Large-Scale Generation of Synthetic DNA Libraries: Sequence-Specific Priming of Reverse Transcription.

Abstract

Custom-designed DNA and RNA oligonucleotide collections are used as building blocks in synthetic biology, complementary probes for targeted sequencing, and nucleic acid aptamers. They encode information for technologies like RNA interference, protein engineering and DNA-encoded chemical libraries. These applications require an economical source of diverse libraries.
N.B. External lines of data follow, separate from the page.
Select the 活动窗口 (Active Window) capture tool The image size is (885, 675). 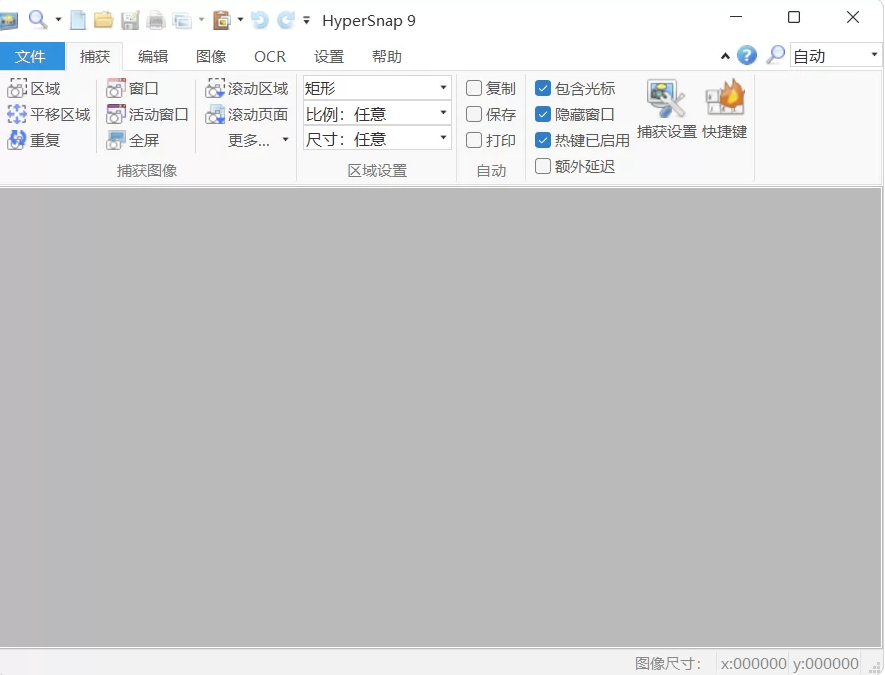pos(148,114)
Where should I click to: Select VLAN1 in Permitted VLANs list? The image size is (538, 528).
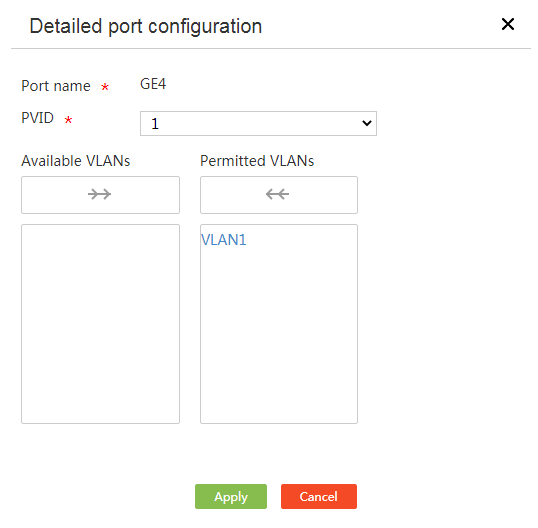pos(224,240)
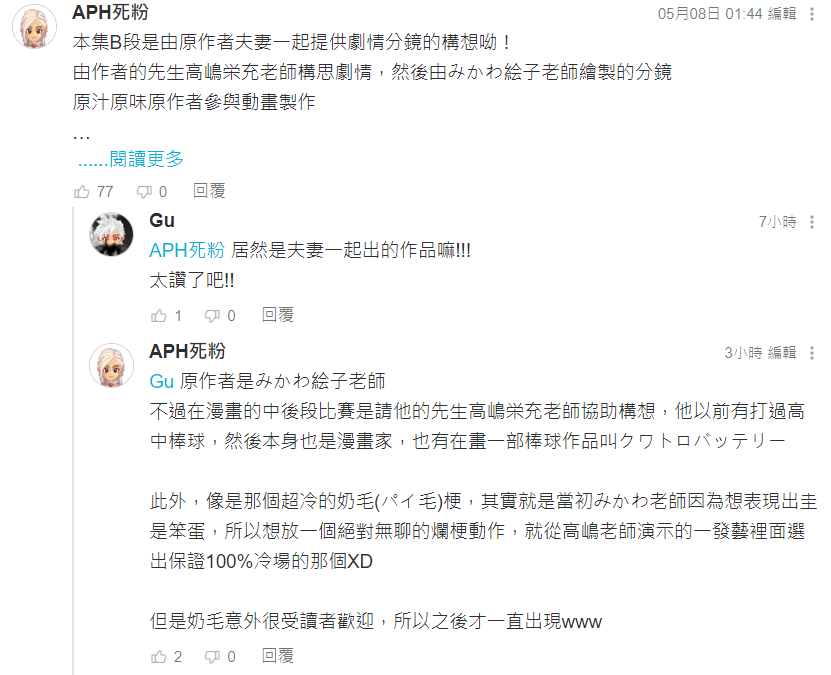The width and height of the screenshot is (831, 675).
Task: Click 回覆 under APH死粉's long reply
Action: click(x=278, y=656)
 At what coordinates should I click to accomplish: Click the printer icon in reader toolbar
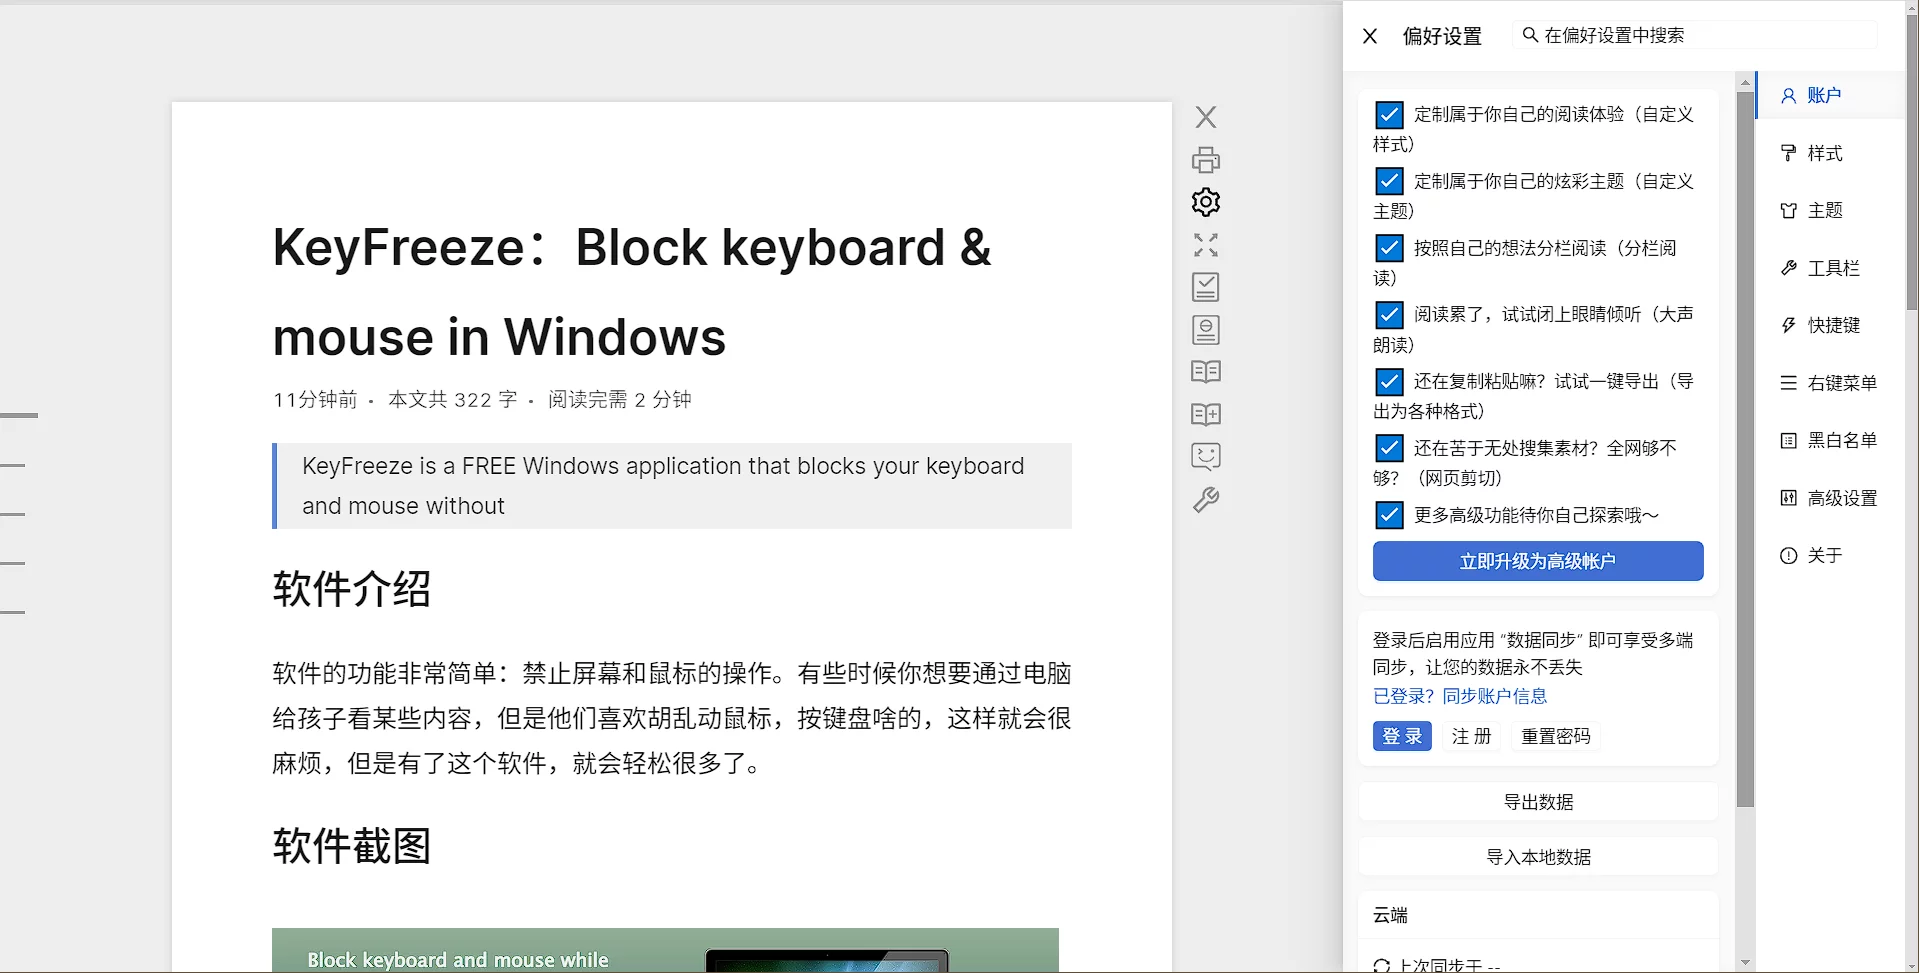1205,160
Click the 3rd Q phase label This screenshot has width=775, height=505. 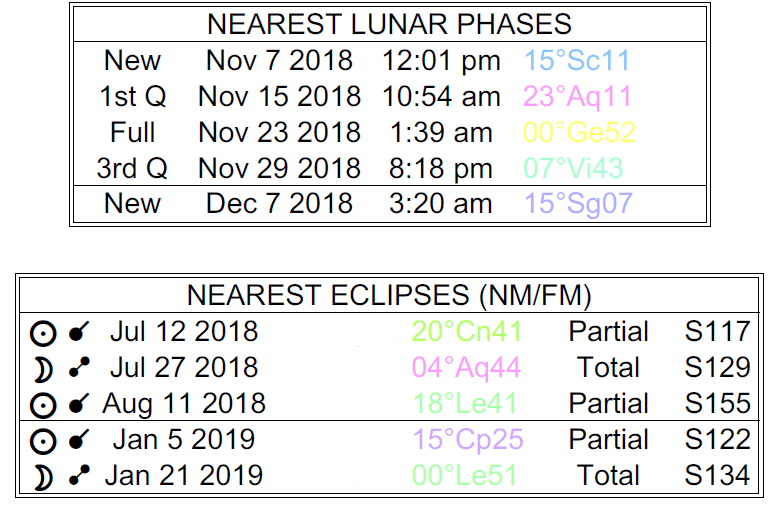click(131, 168)
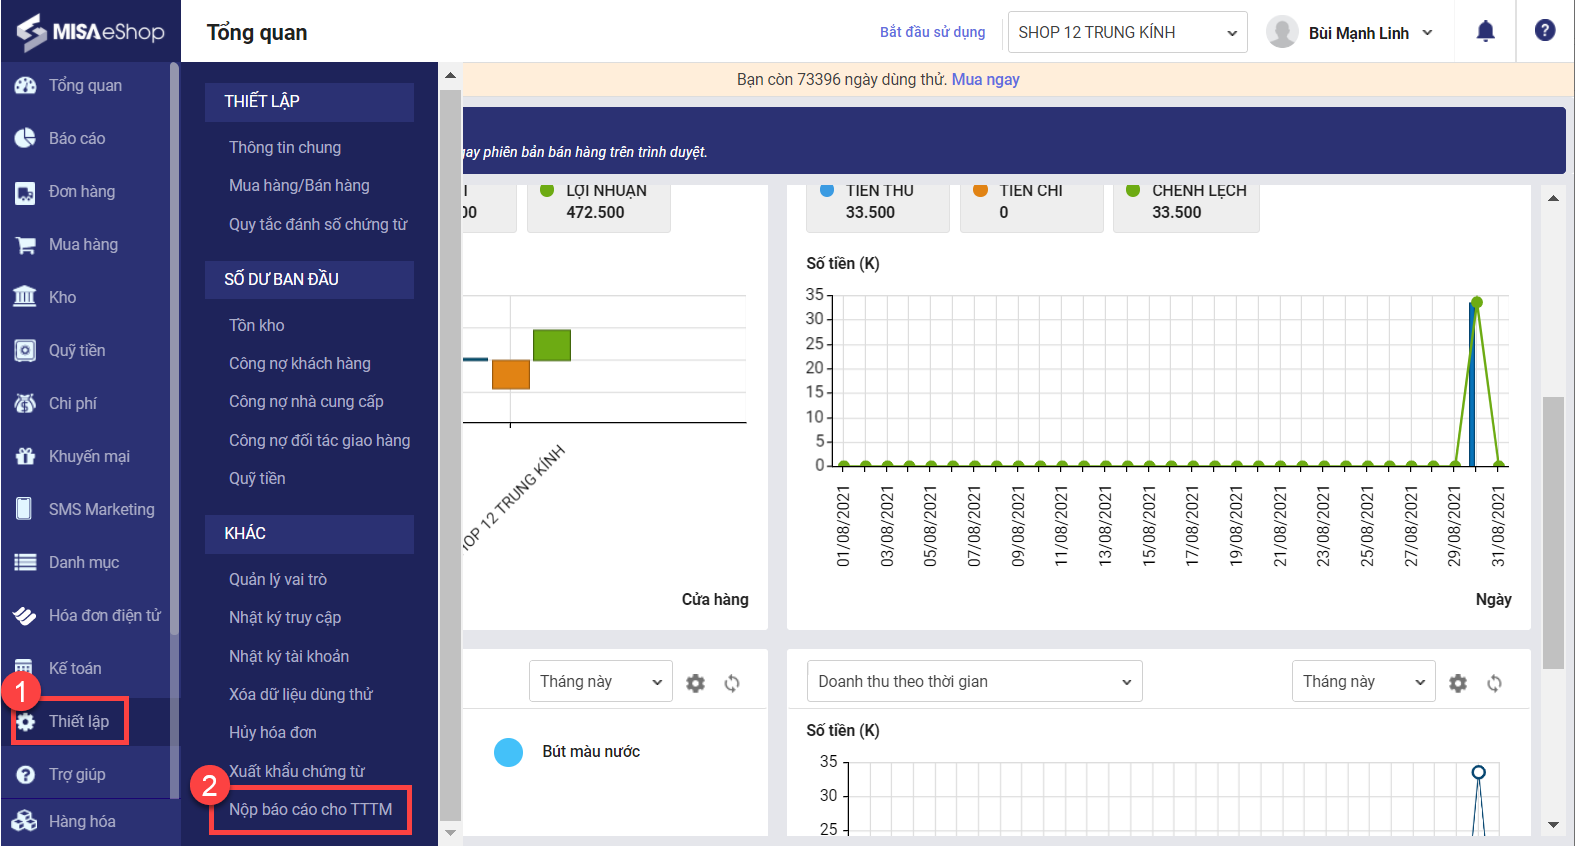
Task: Open the help question mark icon
Action: (x=1544, y=31)
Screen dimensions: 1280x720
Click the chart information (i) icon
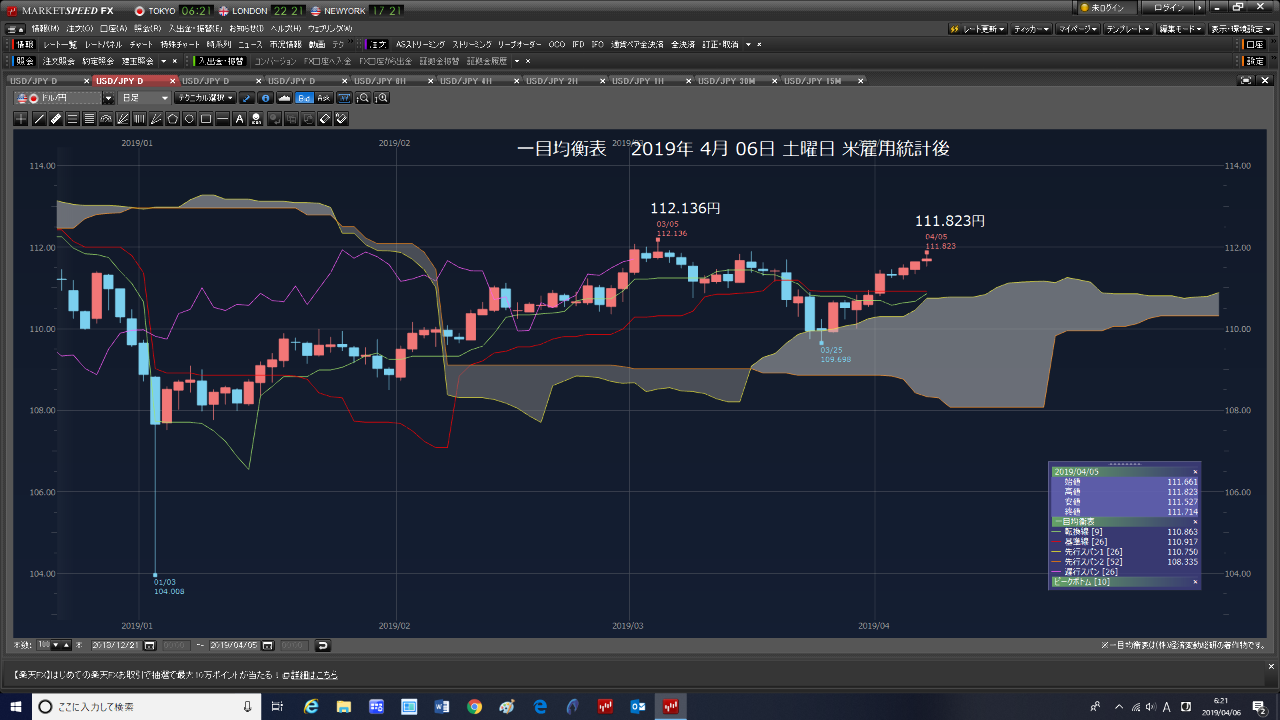point(264,98)
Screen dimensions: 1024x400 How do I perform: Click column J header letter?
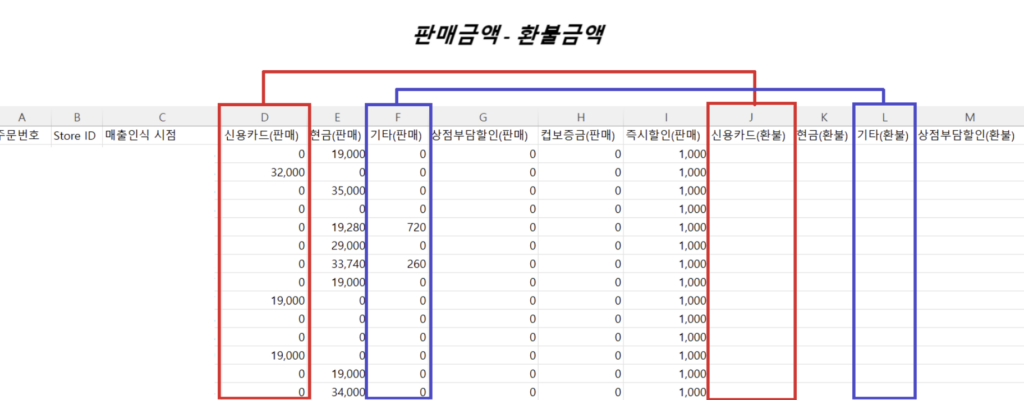751,117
High-throughput microarray technology produces hundreds of thousands of diverse sequences on a single planar substrate at low cost (<$200 for 20,000 oligonucleotides). However, the quantity and quality of individual oligonucleotides obtained from this technology is low (~ 5 fmol). In order to produce feasible amounts of high quality oligonucleotides (10 – 100 pmol), it is necessary and more economical to go through a molecular amplification procedure. Existing methods of amplification lead to the formation of chimeric products. We developed a 2-step amplification process which gives an overall ~450 fold increase in the amount of single-stranded oligonucleotides. The first-step, emulsion polymerase chain reaction (PCR), provides the initial amplification while preserving the library complexity (~25 μM product). However, the overall product yield from a single reaction after removal of primer binding sequences and single-strand DNA formation is limited (~15 pmol) as a result of restrictions imposed on the input reactant quantity. Therefore, this step alone is labor intensive to produce large amounts of products due to lack of scalability. This limitation is addressed via transcription-reverse transcription of the emulsion PCR amplicons. This two stage process allows scalability of microarray synthesized oligonucleotides for preparation of large quantities of ssDNA libraries (~6500 pmol).

As an application of the amplification technology we developed an integrated method for cDNA library construction with sequence-specific primers incorporating a unique tag and universal primer sequence. The method suffers from the formation of three types of false positives that need to be sufficiently removed to reduce contribution of false-positives signals. A 3 step process is implemented to reduce the false positives contributors and still detect differential expression of yeast genes in galactose and glucose conditions. The sequence-specific primers libraries can be used for applications not limited to detection of low abundance and rare RNA and identification of aberrant splicing variants and gene-fusions.